Critical Budget Day In Greece
Greece has recently been showing some signs of an improving economic situation as growth trickles back into many sectors of the economy, a welcome boost was presented in the form of better than anticipated figures for the important tourism season that is now drawing to a close. Despite this there are a number of long and short term challenges still to be overcome.
Today is a critical day for the government of Antonis Samaras as it prepares to unveil it’s outline budget for the 2015 fiscal year. The Prime Minister last month hinted towards some taxation cuts, particularly in the areas of domestic energy and income taxes. Whatever the budget holds one thing is for sure and that is that it has been hard negotiated. The bail out troika of the European Union (EU), the European Central Bank (ECB) and the International Monetary Fund (IMF) are currently back in the country conducting a scheduled review, the outcome of which could affect Greece’s bail out package.

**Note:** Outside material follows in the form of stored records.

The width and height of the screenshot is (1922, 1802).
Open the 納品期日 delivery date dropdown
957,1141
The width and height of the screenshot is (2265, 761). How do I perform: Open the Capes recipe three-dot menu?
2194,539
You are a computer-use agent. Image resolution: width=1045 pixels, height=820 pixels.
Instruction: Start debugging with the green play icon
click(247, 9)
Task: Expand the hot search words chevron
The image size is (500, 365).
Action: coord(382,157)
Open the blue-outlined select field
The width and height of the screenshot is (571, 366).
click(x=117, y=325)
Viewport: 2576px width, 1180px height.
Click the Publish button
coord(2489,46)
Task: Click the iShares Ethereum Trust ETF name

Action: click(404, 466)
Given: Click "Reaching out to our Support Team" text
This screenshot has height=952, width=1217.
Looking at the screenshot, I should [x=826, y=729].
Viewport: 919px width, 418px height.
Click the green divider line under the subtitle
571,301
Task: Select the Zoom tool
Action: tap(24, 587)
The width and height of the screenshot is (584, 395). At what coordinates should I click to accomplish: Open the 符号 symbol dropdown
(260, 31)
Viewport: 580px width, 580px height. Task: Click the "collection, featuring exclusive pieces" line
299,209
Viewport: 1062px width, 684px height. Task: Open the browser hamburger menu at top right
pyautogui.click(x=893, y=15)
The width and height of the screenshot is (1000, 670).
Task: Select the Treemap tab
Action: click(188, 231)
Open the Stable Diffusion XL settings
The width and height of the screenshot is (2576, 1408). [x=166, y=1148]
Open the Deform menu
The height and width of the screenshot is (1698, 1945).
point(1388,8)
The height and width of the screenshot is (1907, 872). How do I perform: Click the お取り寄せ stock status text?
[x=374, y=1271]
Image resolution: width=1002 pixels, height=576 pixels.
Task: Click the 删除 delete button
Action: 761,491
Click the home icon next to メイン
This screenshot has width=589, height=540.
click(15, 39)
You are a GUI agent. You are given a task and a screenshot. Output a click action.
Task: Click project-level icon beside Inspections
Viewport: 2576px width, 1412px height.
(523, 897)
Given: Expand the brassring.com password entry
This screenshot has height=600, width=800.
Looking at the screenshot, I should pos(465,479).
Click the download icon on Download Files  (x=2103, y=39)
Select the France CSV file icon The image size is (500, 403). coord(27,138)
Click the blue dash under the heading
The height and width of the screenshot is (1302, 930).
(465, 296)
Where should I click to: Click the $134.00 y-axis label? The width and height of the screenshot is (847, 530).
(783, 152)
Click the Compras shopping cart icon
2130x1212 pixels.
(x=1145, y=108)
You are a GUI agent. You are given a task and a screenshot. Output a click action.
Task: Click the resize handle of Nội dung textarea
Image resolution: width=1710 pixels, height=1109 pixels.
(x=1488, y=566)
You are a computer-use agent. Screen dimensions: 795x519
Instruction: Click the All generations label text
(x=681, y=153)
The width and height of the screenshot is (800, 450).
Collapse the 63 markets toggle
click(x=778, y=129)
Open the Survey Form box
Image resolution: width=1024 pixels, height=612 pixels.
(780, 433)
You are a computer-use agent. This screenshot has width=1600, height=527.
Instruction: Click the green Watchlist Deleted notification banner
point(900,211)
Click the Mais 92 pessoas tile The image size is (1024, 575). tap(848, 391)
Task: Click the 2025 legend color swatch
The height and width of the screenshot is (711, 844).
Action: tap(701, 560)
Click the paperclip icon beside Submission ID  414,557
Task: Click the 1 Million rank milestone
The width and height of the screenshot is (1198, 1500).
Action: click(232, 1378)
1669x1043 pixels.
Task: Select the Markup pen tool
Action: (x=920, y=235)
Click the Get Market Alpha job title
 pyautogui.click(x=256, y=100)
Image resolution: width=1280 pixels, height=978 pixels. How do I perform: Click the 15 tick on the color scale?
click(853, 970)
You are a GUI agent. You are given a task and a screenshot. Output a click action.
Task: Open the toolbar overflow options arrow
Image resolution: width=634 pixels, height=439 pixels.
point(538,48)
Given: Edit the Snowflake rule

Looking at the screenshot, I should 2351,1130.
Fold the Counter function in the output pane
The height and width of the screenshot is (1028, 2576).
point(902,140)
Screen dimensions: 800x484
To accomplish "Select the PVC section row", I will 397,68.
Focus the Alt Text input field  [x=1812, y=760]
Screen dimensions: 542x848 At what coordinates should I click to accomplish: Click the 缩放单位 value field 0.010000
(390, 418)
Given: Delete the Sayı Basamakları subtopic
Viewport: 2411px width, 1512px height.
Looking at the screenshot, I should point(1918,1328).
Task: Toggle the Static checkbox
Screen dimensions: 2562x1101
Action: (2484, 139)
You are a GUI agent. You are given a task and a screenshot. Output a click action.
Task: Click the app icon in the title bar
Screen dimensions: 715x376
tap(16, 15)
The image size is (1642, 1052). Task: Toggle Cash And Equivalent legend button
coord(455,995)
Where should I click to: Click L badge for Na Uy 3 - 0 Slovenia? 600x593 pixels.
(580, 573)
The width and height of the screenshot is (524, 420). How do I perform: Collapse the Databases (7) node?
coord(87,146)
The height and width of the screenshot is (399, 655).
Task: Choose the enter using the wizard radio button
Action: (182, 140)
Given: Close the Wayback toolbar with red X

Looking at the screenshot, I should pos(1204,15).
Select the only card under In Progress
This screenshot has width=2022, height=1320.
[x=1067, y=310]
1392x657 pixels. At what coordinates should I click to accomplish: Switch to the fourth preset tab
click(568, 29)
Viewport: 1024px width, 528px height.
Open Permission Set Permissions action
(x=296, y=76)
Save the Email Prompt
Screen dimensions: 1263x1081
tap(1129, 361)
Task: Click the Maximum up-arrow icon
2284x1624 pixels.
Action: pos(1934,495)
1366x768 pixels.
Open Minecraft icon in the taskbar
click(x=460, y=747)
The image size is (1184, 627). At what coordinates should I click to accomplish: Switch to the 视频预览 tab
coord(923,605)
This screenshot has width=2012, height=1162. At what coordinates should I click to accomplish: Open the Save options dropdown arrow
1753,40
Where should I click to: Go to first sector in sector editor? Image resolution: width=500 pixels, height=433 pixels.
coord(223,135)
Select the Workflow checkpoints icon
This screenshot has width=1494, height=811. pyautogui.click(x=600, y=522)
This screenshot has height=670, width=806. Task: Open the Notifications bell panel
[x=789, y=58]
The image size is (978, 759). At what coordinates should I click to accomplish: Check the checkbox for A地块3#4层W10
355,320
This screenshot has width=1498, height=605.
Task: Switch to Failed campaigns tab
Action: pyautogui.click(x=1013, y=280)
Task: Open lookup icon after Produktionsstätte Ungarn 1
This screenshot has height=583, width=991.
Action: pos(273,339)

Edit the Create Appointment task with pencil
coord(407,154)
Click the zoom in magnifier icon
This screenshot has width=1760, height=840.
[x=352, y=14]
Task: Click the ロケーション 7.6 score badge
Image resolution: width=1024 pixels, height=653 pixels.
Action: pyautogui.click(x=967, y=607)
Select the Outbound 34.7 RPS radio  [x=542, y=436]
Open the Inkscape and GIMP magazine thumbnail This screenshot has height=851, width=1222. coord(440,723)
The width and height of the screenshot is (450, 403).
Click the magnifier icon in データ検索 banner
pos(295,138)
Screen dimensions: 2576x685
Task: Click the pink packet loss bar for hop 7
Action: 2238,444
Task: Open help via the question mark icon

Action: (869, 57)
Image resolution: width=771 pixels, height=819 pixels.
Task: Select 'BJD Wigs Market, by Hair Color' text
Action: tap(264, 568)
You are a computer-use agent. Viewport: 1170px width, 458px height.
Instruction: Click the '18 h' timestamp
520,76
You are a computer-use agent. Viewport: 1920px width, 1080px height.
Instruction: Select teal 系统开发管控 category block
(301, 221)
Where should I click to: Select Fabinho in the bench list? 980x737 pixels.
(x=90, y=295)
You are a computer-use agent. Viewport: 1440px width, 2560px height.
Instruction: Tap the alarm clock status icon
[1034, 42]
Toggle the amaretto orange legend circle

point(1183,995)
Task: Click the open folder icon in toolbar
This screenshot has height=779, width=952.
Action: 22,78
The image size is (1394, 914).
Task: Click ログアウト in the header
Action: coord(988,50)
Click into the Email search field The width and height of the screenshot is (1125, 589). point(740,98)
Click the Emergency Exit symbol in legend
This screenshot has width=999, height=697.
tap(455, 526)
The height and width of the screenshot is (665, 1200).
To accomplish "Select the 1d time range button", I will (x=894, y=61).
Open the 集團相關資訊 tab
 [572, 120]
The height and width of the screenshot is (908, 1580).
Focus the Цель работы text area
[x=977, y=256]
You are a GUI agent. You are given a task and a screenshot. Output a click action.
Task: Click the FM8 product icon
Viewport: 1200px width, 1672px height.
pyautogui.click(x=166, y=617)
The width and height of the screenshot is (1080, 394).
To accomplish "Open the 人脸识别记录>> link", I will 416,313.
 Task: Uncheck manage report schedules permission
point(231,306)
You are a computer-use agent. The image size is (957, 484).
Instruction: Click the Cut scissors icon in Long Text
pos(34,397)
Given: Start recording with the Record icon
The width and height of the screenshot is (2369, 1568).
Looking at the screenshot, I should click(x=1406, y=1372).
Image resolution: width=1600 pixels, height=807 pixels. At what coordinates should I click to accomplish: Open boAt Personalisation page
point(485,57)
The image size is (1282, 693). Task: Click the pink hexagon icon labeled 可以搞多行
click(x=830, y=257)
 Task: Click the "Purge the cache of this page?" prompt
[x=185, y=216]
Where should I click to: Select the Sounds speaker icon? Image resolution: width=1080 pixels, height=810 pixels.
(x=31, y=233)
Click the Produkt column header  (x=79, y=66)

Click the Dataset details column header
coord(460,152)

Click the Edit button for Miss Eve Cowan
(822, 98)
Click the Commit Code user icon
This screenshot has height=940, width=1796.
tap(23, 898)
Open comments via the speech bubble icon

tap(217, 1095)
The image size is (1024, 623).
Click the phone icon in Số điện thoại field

The country is not yet economically in a position to present a budget that moves away from austerity, there is however more than just economic concerns to be considered. The population has begun to accept the imperative of fiscal rectitude however left of centre opposition parties have been gradually regaining support on their anti austerity platform. The Samaras administration will have to find something to give back in this round in order to remain in power long enough to complete the austerity programme. With this in mind the government has scheduled a confidence motion in itself for later this week, a failure to pass this motion will prompt early elections which would in effect become a referendum on the continuation of austerity. The government’s majority however should be enough to ensure that it survives the upcoming vote of confidence and it is likely that anything given away in today’s budget will be at the behest of wavering government MPs whose support must be cemented ahead of the vote.